Alan Perrie
- Born: Alan Perrie 27 May 1963 (age 63) Larkhall, Scotland^{[citation needed]}
- Height: 5 ft 10 in (1.78 m)
- Weight: 104 kg (16 st 5 lb)

Rugby union career
- Position: Loosehead Prop

Amateur team(s)
- Years: Team / Apps / (Points)
- 1980-91: Dalziel
- 1991-97: Glasgow Academicals
- 1997: Glasgow Hawks
- –: Glasgow Academicals

Senior career
- Years: Team / Apps / (Points)
- 1996-97: Glasgow Warriors / 5 / (0)
- Correct as of 17 July 2015

= Alan Perrie =

Scottish rugby union player

Alan Perrie (born 27 May 1963 in Larkhall, Scotland), is a Scottish former rugby union player for Glasgow Warriors at the Loosehead Prop position.

==Rugby Union career==

===Amateur career===

Perrie started playing amateur rugby with Dalziel Rugby Club from 1980 to 1991. He had 155 appearances for the club scoring 20 tries and 80 points.
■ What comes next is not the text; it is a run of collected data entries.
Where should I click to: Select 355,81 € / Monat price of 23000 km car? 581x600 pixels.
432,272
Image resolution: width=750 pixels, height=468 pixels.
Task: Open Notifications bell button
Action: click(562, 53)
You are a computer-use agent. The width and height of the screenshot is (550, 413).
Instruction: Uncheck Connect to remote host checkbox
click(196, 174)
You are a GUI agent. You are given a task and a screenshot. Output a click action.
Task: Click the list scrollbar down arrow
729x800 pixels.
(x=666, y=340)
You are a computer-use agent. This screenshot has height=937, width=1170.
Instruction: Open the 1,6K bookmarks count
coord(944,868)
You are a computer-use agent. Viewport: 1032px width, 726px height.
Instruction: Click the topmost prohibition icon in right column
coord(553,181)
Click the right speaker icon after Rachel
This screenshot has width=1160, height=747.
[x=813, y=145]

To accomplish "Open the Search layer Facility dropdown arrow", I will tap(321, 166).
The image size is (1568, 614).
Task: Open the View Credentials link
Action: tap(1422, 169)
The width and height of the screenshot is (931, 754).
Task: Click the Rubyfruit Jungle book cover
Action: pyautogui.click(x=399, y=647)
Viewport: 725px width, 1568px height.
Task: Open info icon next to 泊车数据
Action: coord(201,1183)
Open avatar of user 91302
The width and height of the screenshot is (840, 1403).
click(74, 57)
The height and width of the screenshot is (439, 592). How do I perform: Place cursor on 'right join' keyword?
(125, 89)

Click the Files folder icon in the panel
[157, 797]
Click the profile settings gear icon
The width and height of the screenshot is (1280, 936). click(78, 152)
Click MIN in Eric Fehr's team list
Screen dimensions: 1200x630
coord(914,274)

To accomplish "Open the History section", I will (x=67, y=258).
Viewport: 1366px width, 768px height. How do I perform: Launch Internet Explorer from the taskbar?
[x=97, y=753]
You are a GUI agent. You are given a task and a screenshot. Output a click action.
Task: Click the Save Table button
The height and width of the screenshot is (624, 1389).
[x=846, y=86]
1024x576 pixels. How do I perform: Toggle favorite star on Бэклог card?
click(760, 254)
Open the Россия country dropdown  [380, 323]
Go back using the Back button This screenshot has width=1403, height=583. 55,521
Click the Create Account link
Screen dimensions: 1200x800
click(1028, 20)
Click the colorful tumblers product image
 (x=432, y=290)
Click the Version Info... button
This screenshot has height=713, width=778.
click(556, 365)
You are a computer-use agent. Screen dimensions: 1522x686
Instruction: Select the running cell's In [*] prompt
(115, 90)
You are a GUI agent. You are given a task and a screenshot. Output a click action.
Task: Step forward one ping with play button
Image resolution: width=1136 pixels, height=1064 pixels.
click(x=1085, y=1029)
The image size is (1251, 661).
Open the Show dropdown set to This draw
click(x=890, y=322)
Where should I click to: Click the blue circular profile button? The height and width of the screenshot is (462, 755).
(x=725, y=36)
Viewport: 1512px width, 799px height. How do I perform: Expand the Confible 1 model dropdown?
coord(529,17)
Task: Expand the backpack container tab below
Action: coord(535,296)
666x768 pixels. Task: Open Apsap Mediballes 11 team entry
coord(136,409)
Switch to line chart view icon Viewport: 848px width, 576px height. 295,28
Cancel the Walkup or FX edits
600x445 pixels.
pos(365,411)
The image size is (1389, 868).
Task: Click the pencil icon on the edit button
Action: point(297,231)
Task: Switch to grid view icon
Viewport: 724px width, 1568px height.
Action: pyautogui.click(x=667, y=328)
In season 1987–88 Dalziel won the Glasgow Cup for the first time with Perrie played scoring a try in the final against Clarkston. The result: Dalziel 18 Clarkston 7.

He then moved to Glasgow Academicals.

On Accies merger with Glasgow High Kelvinside to form Glasgow Hawks in 1997 Perrie then played for the Hawks.

A bust-up in the Hawks match against Edinburgh Academicals saw Perrie punch Edinburgh Academicals Centre Craig Murray. The punch left Murray permanently scarred and the case ended up in Edinburgh Sheriff Court. Perrie was made to pay a £1500 compensation order to Murray. Edinburgh Accies reported the case to the SRU. Perrie was handed a 26-week ban by the SRU for foul play. This effectively ended Perrie's professional rugby career.

Once the ban was over Perrie resumed his amateur rugby career. He continued to play for Glasgow Hawks.

Perrie then left the Hawks to rejoin Glasgow Academicals, the club surviving the Glasgow Hawks merger in some form as an offshoot. This meant that Glasgow Accies were placed at the bottom of the Scottish league structure. In 2004 the Glasgow Academicals got to the final of the BT Shield

In 2009 the Accies won the Gilmour Cup match against their derby rivals - and likewise merger lower league offshoot- Glasgow High Kelvinside. The Gilmour Cup is an annual memorial match between Glasgow Academicals and Glasgow High Kelvinside. 2009 was the veteran Alan Perrie's last season playing for the club.

===Professional career===

Perrie was to play for the provincial Glasgow side on their move from amateur to professional in 1996. The Glasgow Rugby side, now Glasgow Warriors, used Perrie in every match in their European campaign of 1996–97. The prop played in all five of the European Conference matches - now European Challenge Cup - for Glasgow. Unfortunately for Glasgow, they only won the first match of the pool stage and they crashed out of the tournament.

When not involved with Glasgow Warriors Perrie played for his amateur club.

As the Loosehead Prop named for Warriors first match as a professional team - against Newbridge in the European Challenge Cup - Perrie has the distinction of being given Glasgow Warrior No. 1 for the provincial side.